Femmes wurden zutiefst verehrt und gleichzeitig entwertet. In den Bars machten ständig Witze übers „Femme-Umlegen“ die Runde, während gleichzeitig ungeheuer viel Energie und Mühe darauf verwendet wurde, den Femmes den Hof zu machen. Wir waren geheimnisvoll und praktisch, richteten ein Zuhause ein und gaben es wieder auf, waren atemberaubend und langweilig zugleich.

In St. Louis, Missouri, war die Rolle des Fisches mit Sicherheit untergeordnet. Die Werteskala ergibt sich schon aus den Bezeichnungen „Kerl“ und „Fisch“. Sawyer (Aus: A Study of a Public Lesbian Community, 1965) erklärt die Hierarchie von Kerl und Fisch so:

Kerle besitzen, weil sie nach ihrer eigenen Einschätzung im Rahmen der Homosexualität das Höchste erreicht haben, innerhalb der Subkultur einen höheren Status als den, der den Fischen zugebilligt wird, die andererseits wieder den Vorzug der Randexistenz genießen.

Nachteile der Randexistenz der Fische war, dass die Forscherinnen Schwierigkeiten hatten, Fische zu interviewen. Die Kerle waren erstaunt, dass sie mit Fischen sprechen wollte. Als sie eine Party arrangierten, um Lesben zu treffen, die ihre Fragen beantworten könnten, kamen nur Kerle; ihre Fische hatten sie nicht mitgebracht. Sawyer kommentiert das so:

Die Statusdiskrepanz zwischen Kerl und Fisch waren in Jims Gruppe so stark, dass ich, um einen Fisch zu interviewen, es über ihren Kerl anrangieren musste.

Die Nebensächlichkeit der Fische ergab sich deutlich aus der Tatsache, dass

ihr Beziehungsumfeld häufig Personen einschließt, die nicht homosexuell sind; ihre heterosexuellen Kontakte sind viel zahlreicher, und im allgemeinen sind sie der Lesbenszene sozial, sexuell und psychologisch weit weniger eng verhaftet.

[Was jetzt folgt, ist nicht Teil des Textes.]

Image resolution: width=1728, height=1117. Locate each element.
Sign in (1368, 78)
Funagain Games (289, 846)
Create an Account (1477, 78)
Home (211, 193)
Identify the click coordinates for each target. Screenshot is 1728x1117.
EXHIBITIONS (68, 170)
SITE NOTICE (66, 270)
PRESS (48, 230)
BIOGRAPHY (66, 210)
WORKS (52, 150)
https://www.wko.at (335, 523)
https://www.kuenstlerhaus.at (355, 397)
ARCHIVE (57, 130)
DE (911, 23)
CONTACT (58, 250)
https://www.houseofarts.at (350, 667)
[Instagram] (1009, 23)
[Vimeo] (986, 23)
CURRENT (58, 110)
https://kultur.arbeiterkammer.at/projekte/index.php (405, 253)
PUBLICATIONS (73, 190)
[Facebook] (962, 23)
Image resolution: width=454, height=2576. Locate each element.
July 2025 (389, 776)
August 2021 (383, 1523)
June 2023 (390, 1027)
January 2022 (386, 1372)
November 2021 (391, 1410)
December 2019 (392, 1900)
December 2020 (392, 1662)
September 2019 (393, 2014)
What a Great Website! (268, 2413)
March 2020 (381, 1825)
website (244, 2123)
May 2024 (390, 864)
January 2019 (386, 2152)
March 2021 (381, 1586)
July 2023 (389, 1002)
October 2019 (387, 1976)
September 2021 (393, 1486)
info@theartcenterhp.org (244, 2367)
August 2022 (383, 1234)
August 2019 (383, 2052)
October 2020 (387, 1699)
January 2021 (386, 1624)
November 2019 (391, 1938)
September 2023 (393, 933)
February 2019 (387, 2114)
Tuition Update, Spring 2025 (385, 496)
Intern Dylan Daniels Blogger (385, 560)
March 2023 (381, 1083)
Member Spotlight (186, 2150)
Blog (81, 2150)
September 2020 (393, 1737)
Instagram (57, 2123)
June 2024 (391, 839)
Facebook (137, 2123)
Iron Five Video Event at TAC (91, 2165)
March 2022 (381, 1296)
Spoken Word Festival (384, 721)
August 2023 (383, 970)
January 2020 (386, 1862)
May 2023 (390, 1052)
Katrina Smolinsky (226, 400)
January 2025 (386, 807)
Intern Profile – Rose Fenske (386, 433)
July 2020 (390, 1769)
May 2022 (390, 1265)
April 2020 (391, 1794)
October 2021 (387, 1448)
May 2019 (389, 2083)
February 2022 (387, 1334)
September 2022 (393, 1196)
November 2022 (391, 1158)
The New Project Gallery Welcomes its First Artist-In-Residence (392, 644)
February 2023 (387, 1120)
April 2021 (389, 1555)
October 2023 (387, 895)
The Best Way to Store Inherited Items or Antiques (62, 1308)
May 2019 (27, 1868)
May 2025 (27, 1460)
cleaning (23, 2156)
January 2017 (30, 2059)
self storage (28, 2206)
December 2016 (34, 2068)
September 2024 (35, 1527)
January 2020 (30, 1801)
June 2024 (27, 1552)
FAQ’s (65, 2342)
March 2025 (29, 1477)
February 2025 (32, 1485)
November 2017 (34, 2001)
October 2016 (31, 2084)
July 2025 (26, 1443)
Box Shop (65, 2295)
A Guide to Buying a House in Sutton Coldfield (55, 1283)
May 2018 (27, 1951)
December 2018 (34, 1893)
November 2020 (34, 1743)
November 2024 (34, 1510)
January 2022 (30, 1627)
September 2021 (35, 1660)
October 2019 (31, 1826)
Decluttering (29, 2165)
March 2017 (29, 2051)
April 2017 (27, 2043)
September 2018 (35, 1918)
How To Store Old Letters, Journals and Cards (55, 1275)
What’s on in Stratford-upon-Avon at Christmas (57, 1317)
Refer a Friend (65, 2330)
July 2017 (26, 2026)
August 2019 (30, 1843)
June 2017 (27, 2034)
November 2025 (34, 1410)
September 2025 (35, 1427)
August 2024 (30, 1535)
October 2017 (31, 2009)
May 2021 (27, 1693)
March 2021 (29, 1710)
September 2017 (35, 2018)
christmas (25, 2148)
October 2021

Für Forscherinnen, die in der Gegenwart Femmes aus den 50er Jahren interviewen wollen, stellt sich dasselbe Problem. Davis und Kennedy ( Boots of Leather, Slippers of Gold: The History of a Lesbian Community) machten diese Erfahrung in Buffalo. Sie weisen darauf hin, dass ihre „ihre Informationen über Femme-Sexualtiät nicht so weitreichend sind, wie die über KV-Sexualität, weil wir mit weit weniger Femmes sprechen konnten.“ Aber sie konnten „Äußerungen von KVs verwenden, die sich die Femmes ausgesucht und sie geliebt hatten„. Tatsächlich wird Davis und Kennedys Aufsatz von einer Diskussion der KV-Sexualität beherrscht, und die Stimme der Femme fehlt fast völlig. Das hat unheimliche Ähnlichkeit mit den Schwierigkeiten, die Geschichte der Frauen im allgemeinen zu erforschen, wobei die Frauen schwer fassbar sind, es aber immer jede Menge Männer gibt, die an ihrer Stelle sprechen und sie erklären. Diese Analogie stimmt natürlich nicht hundertprozentig, aber hier liegen Probleme für die lesbische historische Forschung. Akzeptieren wir, dass der KV die archetypische Lesbe ist, wie die meisten Schriften über das Rollenspiel unterstellen, sogar jene, die von Femmes wie Joan Nestle geschrieben wurden? Akzeptieren wie, dass die Femme nebensächlich war und hauptsächlich als Spiegel diente, mit dessen Hilfe sich der KV verwirklichen konnte? Mit Sicherheit gibt es Hinweise darauf, dass die Rolle der Femme keine ebenbürtige, sondern eine andere Wahl von Lebensformen war und ist. Femmes wurden nicht als „echte“ Lesben betrachtet, sondern als unauthentisch, untergeordnet und nebensächlich.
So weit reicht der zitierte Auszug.